*TASK ITEM A:* In the passage on calcium and secretion, why does the release of calcium from the endoplasmic reticulum matter for producing saliva? Answer in one to three sentences.
*TASK ITEM B:* From the passage on calcium and secretion, extract word for word the part that opens with the words containing "In our cells, calcium" and closes with "of their reserves.".
*TASK ITEM C:* Write what comes next in the passage on calcium and secretion, picking up after its final sentence.

*TEXT BLOCK:*
++++++++++++++++++++

Although secretions like saliva and digestive juices might have a high ick-factor, these bodily products are essential for us to function normally. When these secretory processes go awry in humans, conditions like dry mouth might arise. And a more severe form of that—Sjögren’s syndrome—causes more inconvenience and detriment in otherwise mundane activities such as eating and speaking.
A new study in Science Signaling has uncovered how our bodies secrete the natural juices that keep us going. And at the heart of this process is calcium—a molecule that acts as a gatekeeper in our bodies. Calcium is broadly involved in secretions, and not just those limited to digestion. For instance, secretions that occur between nerve cells allow neighboring cells to communicate with each other, sending signals from our brains to farther regions of our bodies.
In our cells, calcium is stored in a network of tubule-looking structures where proteins are synthesized, called the endoplasmic reticulum (ER). Signals can trigger the release of calcium from the ER into the cell itself, which can then cause saliva and other secretions to be released out of the cell. To get from inside the ER to the outside, calcium passes through what’s called an IP3 receptor. These IP3 receptors are complex, and are made of four units, all of which work in conjunction to let calcium flow out of their reserves.

++++++++++++++++++++

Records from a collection
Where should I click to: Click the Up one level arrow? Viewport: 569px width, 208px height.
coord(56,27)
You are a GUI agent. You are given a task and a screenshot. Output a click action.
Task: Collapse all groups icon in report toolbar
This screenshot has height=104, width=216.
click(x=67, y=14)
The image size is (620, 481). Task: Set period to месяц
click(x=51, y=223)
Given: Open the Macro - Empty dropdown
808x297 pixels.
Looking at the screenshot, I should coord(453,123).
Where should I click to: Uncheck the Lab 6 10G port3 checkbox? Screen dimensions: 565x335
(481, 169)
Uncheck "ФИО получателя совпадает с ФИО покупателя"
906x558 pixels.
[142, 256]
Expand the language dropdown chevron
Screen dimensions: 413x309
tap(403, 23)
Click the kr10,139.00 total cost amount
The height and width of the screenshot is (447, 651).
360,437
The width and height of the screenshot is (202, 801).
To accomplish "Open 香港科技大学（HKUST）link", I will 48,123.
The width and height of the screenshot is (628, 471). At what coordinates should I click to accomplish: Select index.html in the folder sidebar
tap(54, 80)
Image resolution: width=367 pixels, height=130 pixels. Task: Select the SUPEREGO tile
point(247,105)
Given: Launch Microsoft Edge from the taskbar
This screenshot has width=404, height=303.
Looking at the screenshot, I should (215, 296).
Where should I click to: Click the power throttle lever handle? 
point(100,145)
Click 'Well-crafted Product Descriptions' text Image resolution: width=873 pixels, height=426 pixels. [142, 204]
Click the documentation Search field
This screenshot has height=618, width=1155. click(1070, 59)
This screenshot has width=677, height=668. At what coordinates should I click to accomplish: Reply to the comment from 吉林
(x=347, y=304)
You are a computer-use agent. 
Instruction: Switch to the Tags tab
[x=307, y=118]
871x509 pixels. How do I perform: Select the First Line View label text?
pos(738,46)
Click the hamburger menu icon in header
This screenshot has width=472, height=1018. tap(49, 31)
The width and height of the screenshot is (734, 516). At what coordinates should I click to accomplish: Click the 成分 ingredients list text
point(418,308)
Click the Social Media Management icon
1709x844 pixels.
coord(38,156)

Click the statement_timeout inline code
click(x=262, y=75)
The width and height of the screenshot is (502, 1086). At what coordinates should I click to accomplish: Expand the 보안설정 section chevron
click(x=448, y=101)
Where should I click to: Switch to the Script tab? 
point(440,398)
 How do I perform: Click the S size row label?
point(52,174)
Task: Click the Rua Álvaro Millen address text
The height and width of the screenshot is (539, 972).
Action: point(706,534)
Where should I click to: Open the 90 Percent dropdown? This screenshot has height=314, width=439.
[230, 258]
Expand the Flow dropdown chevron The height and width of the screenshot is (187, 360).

++++++++++++++++++++

*RESPONSE AREA A:* Once signals trigger calcium's release from the endoplasmic reticulum into the cell itself, that calcium can cause saliva and other secretions to be released out of the cell.

*RESPONSE AREA B:*
In our cells, calcium is stored in a network of tubule-looking structures where proteins are synthesized, called the endoplasmic reticulum (ER). Signals can trigger the release of calcium from the ER into the cell itself, which can then cause saliva and other secretions to be released out of the cell. To get from inside the ER to the outside, calcium passes through what’s called an IP3 receptor. These IP3 receptors are complex, and are made of four units, all of which work in conjunction to let calcium flow out of their reserves.

*RESPONSE AREA C:*
Until this new study, researchers weren’t exactly sure how the four units of the IP3 receptors cooperated to let calcium out of the ER. This new study, conducted by a group of researchers at the University of Rochester of Medicine and Dentistry in New York, found that the IP3 receptor only opens under very stringent conditions. The IP3 molecule needs to not bind to just one unit of the receptor, but all four, in order for calcium to be released. If this calcium channel were not controlled as stringently, then cells could start over-secreting. And, too much of a good thing, they say—in this case, of calcium—could be toxic to human cells.
While this new study has broad implications for secretory disorders in humans—extending to those that affect our nervous and immune systems—it also, at the very least, highlights the importance of secretions in our lives.